Ob ein angstfreies Arbeitsklima – neben Anerkennung und gerechtem Lohn – ein Schlüssel ist, Menschen mehr für ihren Job zu begeistern? Nun, das mögen andere beurteilen. Die Bibel ist ja kein Ratgeber für Unternehmensführung.
Für Jesus geht es um unser ganzes Leben. Natürlich gehören Schule und Beruf auch dazu. Jesus sagt – ohne Bild gesprochen: Du bist von Gott wertgeschätzt. Also denk nicht zu gering von dir – bring dich ein! Viel eher als an Überforderungen gehen wir an den ungesagten Worten, den ungegebenen Küssen, den verweigerten Hilfen, dem ungetanen Guten zugrunde. Leb’ dein Leben – verwalte nicht nur deine Tage! Wäre doch jammerschade, du hättest nur „Dienst nach Vorschrift“ gemacht, wenn eines Tages Feierabend ist.

Jens Burgschweiger
Schulpfarrer am Besselgymnasium Minden
Danken für Geschenke
„Eines weiß man doch hienieden, nämlich wenn man unzufrieden“ Wilhelm Busch
Liebe Leserinnen und Leser,
ist es Ihnen aufgefallen, wie häufig wir missmutig durch das Leben gehen? Gott beschenkt uns jeden Tag mit allem, was wir zum Leben brauchen und noch viel mehr, wir dürfen im Wohlstand, in Frieden und Freiheit leben. Und trotzdem bleibt die Freude so häufig aus. Und das, obwohl jeder Mensch sich nach Freude sehnt. Wissenschaftliche Untersuchungen haben ergeben, dass die meisten Menschen in Deutschland – und da sind keineswegs die besonders Wohlhabenden gemeint – heute besser Leben, als Millionäre vor ein hundert Jahren. Und doch, wo man hinblickt, ist man geneigt den Worten des Dichters recht zu geben, der sagte
„So mancher schwimmt im Überfluss,
hat Haus und Hof und Geld,
und ist doch immer voll Verdruss
und freut sich nicht der Welt.
Je mehr er hat, je mehr er will,
nie schweigen seine Klagen still.“
So können wir zunächst sehen, welcher Weg nicht zur Freude führt: Das Streben nach Reichtum, welches jedem Menschen eignen ist, führt nur zu Enttäuschungen und verschließ unsere Augen, so dass wir nicht sehen können, wie sehr Gott in seiner Liebe uns beschenkt. Ein paar dieser Geschenke, die wir jeden Tag neu bekommen, könnten wir aufzählen:
Die Meisten von uns sind heute mit eigenen Kräften aufgestanden, uns wurde Gesundheit geschenkt.

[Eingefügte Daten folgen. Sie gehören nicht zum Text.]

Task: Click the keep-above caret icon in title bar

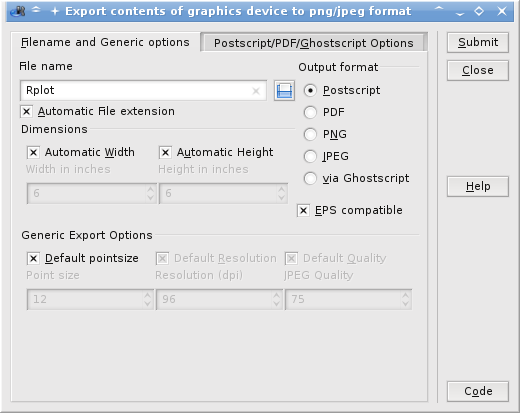Action: (439, 10)
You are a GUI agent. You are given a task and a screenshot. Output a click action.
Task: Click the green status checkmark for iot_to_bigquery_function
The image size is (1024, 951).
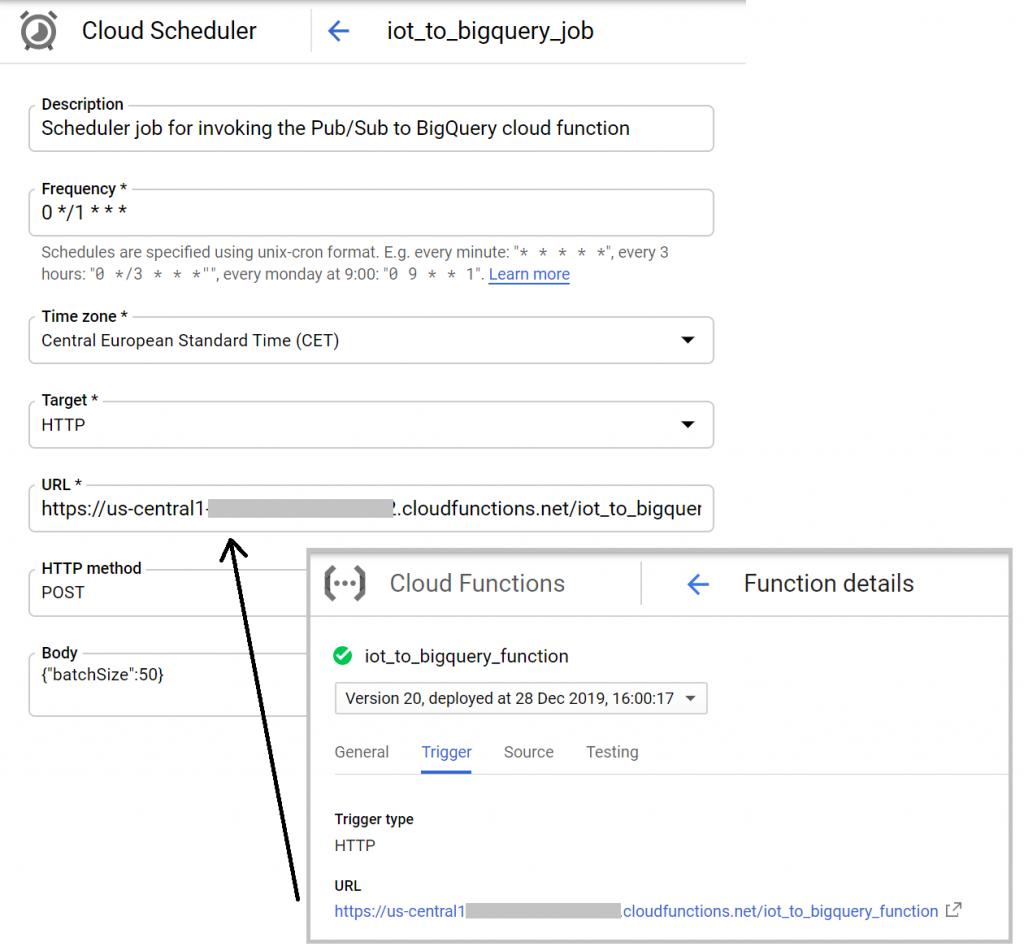click(x=342, y=656)
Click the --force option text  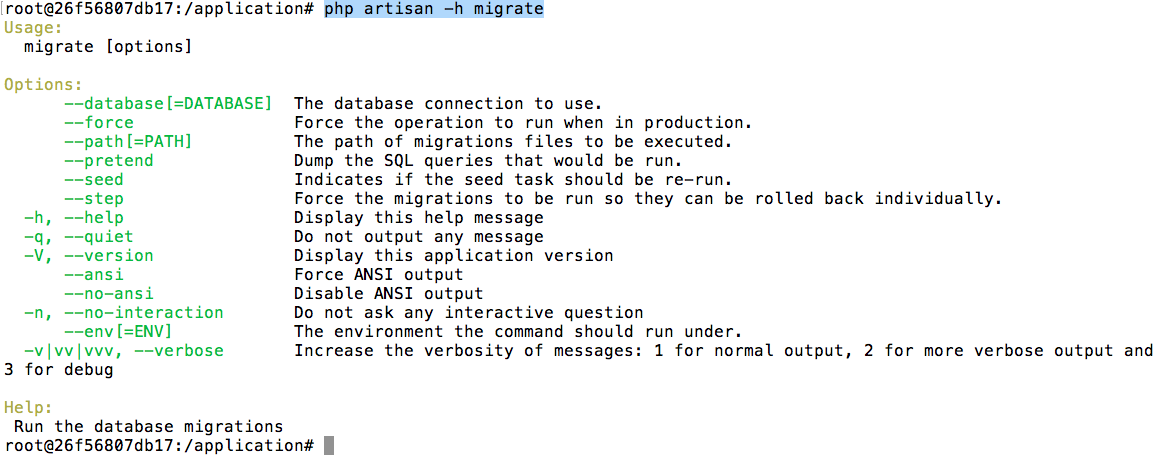pyautogui.click(x=98, y=123)
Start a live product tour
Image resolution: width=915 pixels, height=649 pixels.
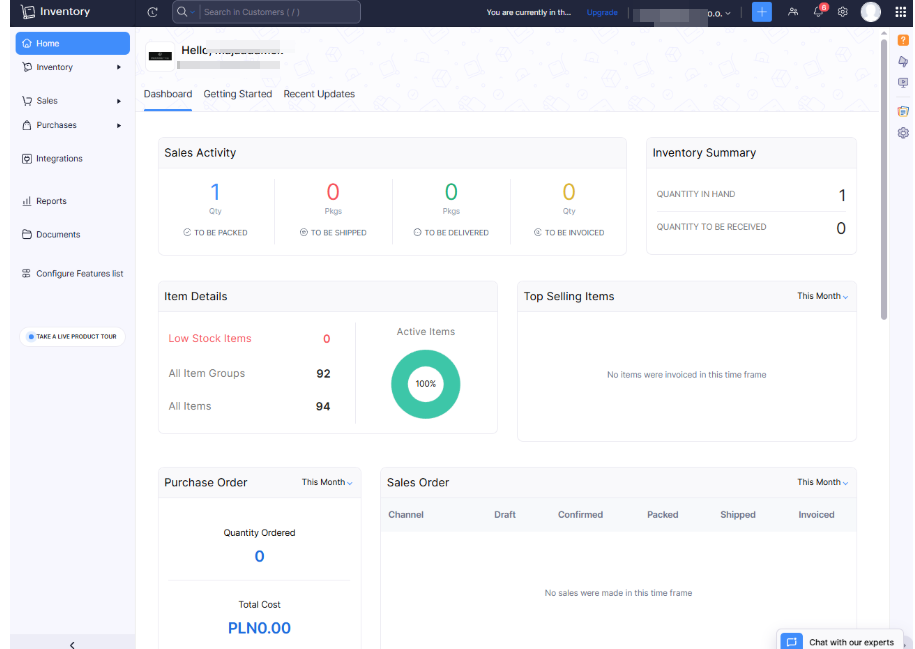(x=72, y=336)
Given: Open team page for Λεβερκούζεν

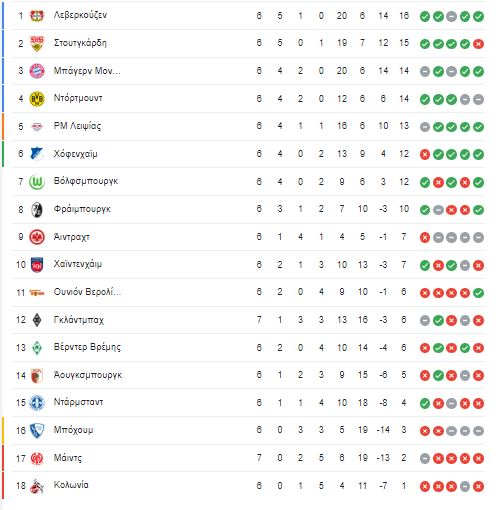Looking at the screenshot, I should click(80, 15).
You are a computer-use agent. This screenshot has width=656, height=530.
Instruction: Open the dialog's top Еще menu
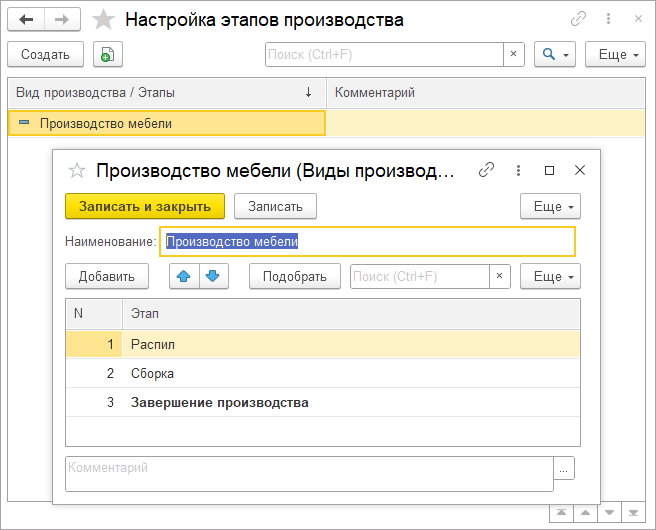pyautogui.click(x=550, y=206)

Wir alle wissen, wo und wann wir heute essen werden, also wurde uns das tägliche Brot geschenkt.
Wir wissen, wo wir heute schlafen werden, also wurde uns ein sicheres Zuhause geschenkt.
Wir dürfen ohne Angst leben, in einer langen Friedenszeit, die für die meisten Generationen nur ein Traum war. Eins fehlt nur noch, um die wirkliche Freude erleben zu können:
„Lobe den Herrn, meine Seele und vergiss nicht, was er Dir Gutes getan hat“ Psalm 103
Gerade in der wunderschönen Sommerzeit sehen wir, was für eine wunderbare Welt Gott für uns geschaffen hat. Und wenn wir nicht vergessen, Ihm dafür danke zu sagen, dann werden wir immer von einer freudigen Stimmung getragen.